Lay out the lines of the listing below as a JSON list of strings, one string per line, starting at the line with "You are a GUI" and running through the end of the listing, with both ends included and blank lines skipped. Omit the pictures.

§ Stored data:
BEGIN

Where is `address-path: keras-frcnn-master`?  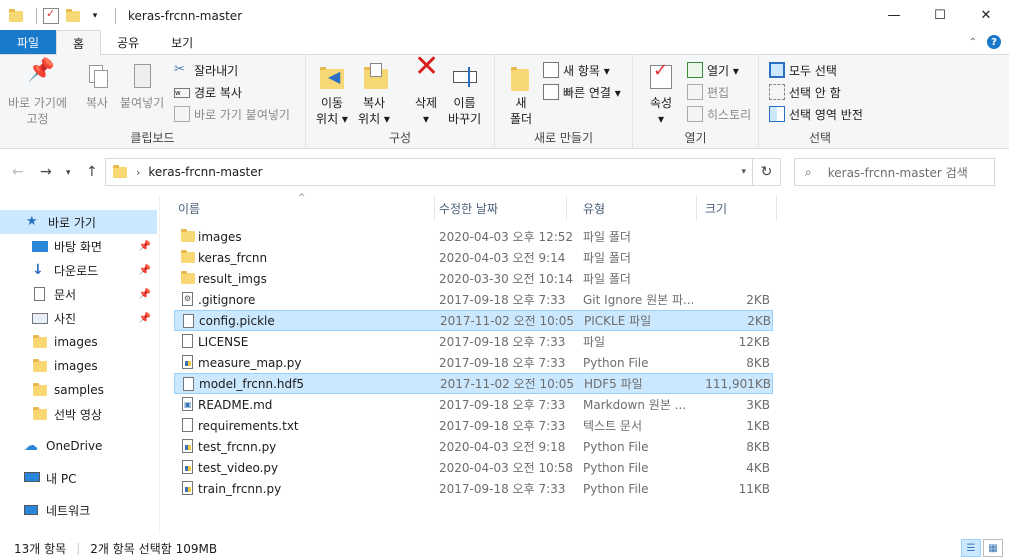 address-path: keras-frcnn-master is located at coordinates (205, 172).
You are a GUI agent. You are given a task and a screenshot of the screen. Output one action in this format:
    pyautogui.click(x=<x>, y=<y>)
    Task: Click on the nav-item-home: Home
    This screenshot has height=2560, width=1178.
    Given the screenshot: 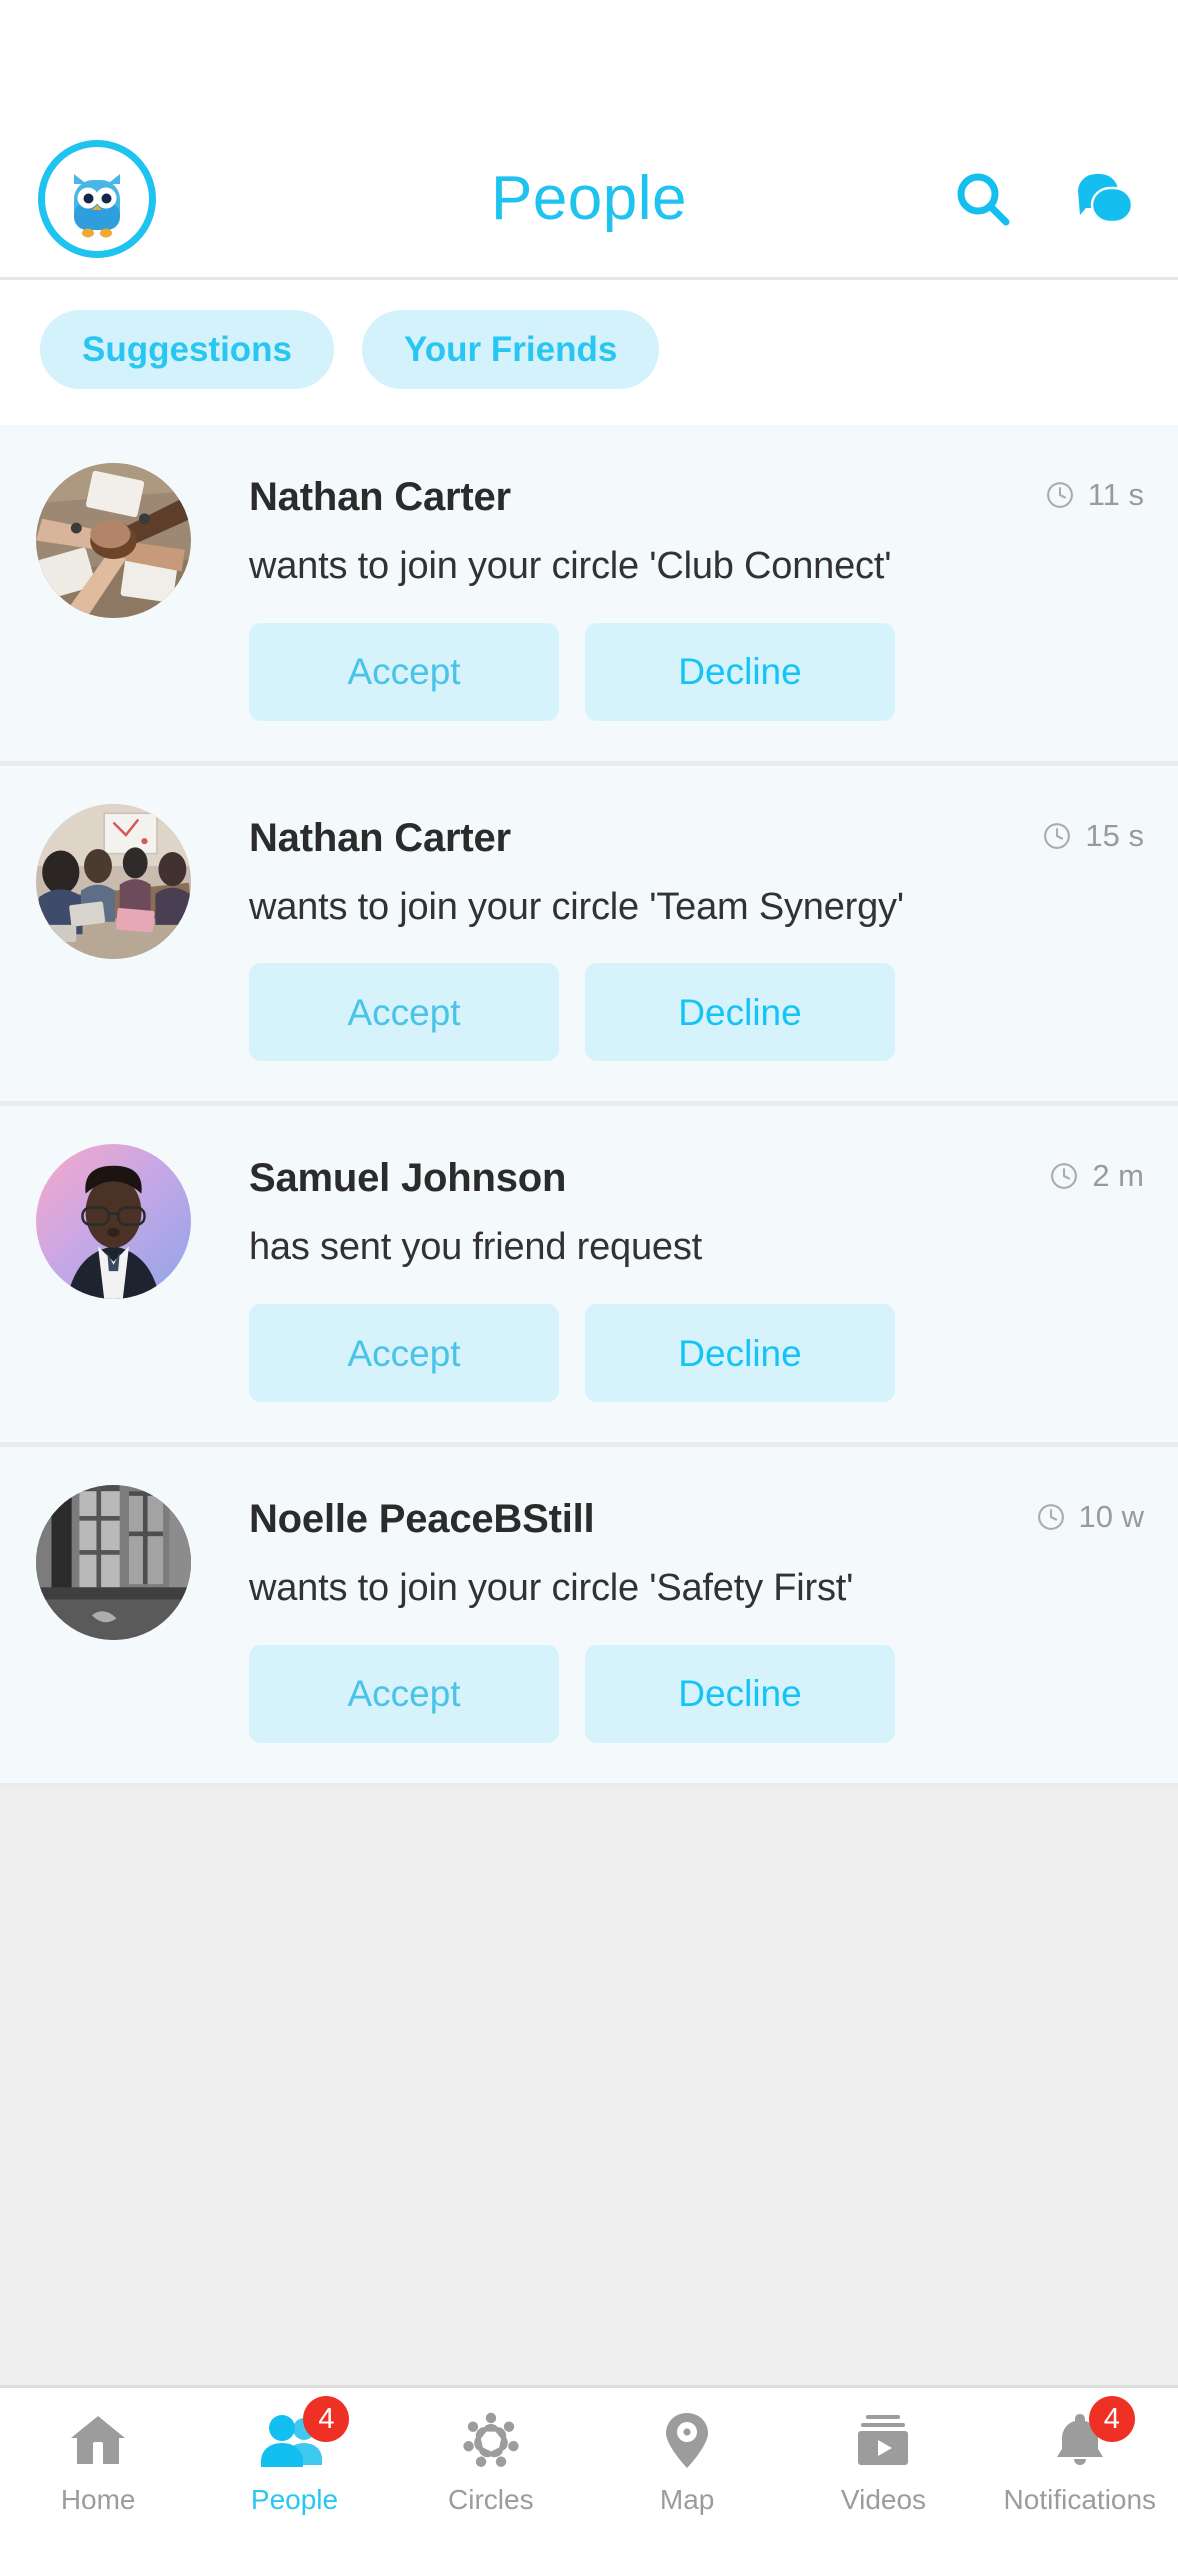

END

§ ANSWER SECTION:
[
  "You are a GUI agent. You are given a task and a screenshot of the screen. Output one action in this format:",
  "    pyautogui.click(x=<x>, y=<y>)",
  "    Task: Click on the nav-item-home: Home",
  "    This screenshot has height=2560, width=1178.",
  "    Given the screenshot: "
]